- Born: 14 January 1964 (age 62)
- Occupation: Businessman
- Known for: Virgin Money TSB Bank Tandem Money

= Paul Pester =

British banker (born 1964)

Paul David Pester (born 14 January 1964) is a British businessman and executive. He is currently the Chairman of Tandem Bank. Pester is also a non-executive Director and co-founder of FinTech accelerator, Archie. He was chief executive officer (CEO) of TSB Bank from 2013 to 2018.

==Early life ==
Pester grew up in Plymouth. He was educated at Tamar High School, Plymouth. He has a first class honours degree in physics from the University of Manchester, and a doctorate (DPhil) in mathematical physics from Brasenose College, University of Oxford in 1988.

==Career==
Pester was employed by McKinsey & Co as a management consultant, before being appointed Group CEO of Virgin Money. During Pester's tenure as CEO, Virgin Money Group launched in Australia. He then began working in various senior roles for Lloyds TSB, Santander and Lloyds Banking Group.

In May 2011, Pester was appointed as the CEO of Project Verde and tasked with overseeing the divestment of 632 bank branches into a new bank in order to comply with a ruling of the European Commission. The divestment was required as a result of Lloyds TSB having received state aid from the British government during the 2008 financial crisis. The new bank was eventually named TSB.

Pester was appointed in 2013 to launch TSB for the Lloyds Banking Group and, in June 2014, led the listing of the bank's shares on the London Stock Exchange. During this time, the BBC reported that he could earn more than £1.6 million that year in pay and bonuses. He stepped down after a significant IT failure at the bank, which he took responsibility for. On stepping down, Pester took a substantial bonus. This was eventually found to be a ‘contractual severance pay agreement’ . Pester participated in subsequent investigations into the causes of the IT issues by the FCA, PRA and law firm Slaughter and May. Ultimately the root causes of the issues were identified as a failure by Sabadell's IT subsidiary. Pester was not found to have committed any wrongdoing by the FCA, PRA, and Slaughter and May.
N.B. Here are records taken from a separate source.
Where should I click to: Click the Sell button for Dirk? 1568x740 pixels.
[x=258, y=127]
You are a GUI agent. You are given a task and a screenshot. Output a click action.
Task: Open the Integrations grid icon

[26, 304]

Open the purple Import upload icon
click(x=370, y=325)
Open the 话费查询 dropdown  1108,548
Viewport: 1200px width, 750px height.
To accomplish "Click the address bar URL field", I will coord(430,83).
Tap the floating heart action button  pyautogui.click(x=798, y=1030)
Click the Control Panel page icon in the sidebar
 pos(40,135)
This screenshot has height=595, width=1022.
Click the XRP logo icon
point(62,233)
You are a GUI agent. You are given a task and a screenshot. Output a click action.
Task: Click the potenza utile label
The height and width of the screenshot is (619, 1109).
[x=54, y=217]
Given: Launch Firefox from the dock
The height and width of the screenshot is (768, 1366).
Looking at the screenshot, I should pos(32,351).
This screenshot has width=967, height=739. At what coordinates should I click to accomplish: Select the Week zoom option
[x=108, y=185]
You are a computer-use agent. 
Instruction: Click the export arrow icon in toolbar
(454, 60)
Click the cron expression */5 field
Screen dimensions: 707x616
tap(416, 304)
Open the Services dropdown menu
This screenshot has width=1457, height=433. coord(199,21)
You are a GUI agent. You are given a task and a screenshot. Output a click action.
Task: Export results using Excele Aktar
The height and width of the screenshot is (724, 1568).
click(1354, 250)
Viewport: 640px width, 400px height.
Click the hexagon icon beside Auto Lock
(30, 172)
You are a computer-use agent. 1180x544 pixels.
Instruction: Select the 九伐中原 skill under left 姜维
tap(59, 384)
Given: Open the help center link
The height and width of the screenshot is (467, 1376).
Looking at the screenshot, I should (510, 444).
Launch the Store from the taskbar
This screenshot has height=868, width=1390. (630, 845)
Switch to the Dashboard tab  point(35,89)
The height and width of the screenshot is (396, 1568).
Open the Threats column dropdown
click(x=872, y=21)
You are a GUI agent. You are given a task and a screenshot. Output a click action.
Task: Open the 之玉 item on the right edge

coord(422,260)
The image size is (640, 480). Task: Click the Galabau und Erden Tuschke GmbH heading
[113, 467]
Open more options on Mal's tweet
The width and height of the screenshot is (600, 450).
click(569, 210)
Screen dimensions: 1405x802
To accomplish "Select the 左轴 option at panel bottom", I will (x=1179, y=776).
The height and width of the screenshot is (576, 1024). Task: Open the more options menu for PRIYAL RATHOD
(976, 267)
In October 2015, Pester was appointed as an advisor to the Chancellor of the Exchequer and HM Treasury on competition issues in banking, sitting as a member of the High Level Treasury Advisory Group.

In 2020, Pester was appointed chair of the Fairer Finance Consumer Advisory Board. Pester co-founded Loop, a money-sharing social networking app, in 2021. Between 2022 and 2025, he was chairman of Tandem Money in 2022, during which period Tandem acquired Loop in April 2023. He has also advised private equity groups including KKR, Centerbridge, and Pollen Street Capital (the ultimate controller of Tandem).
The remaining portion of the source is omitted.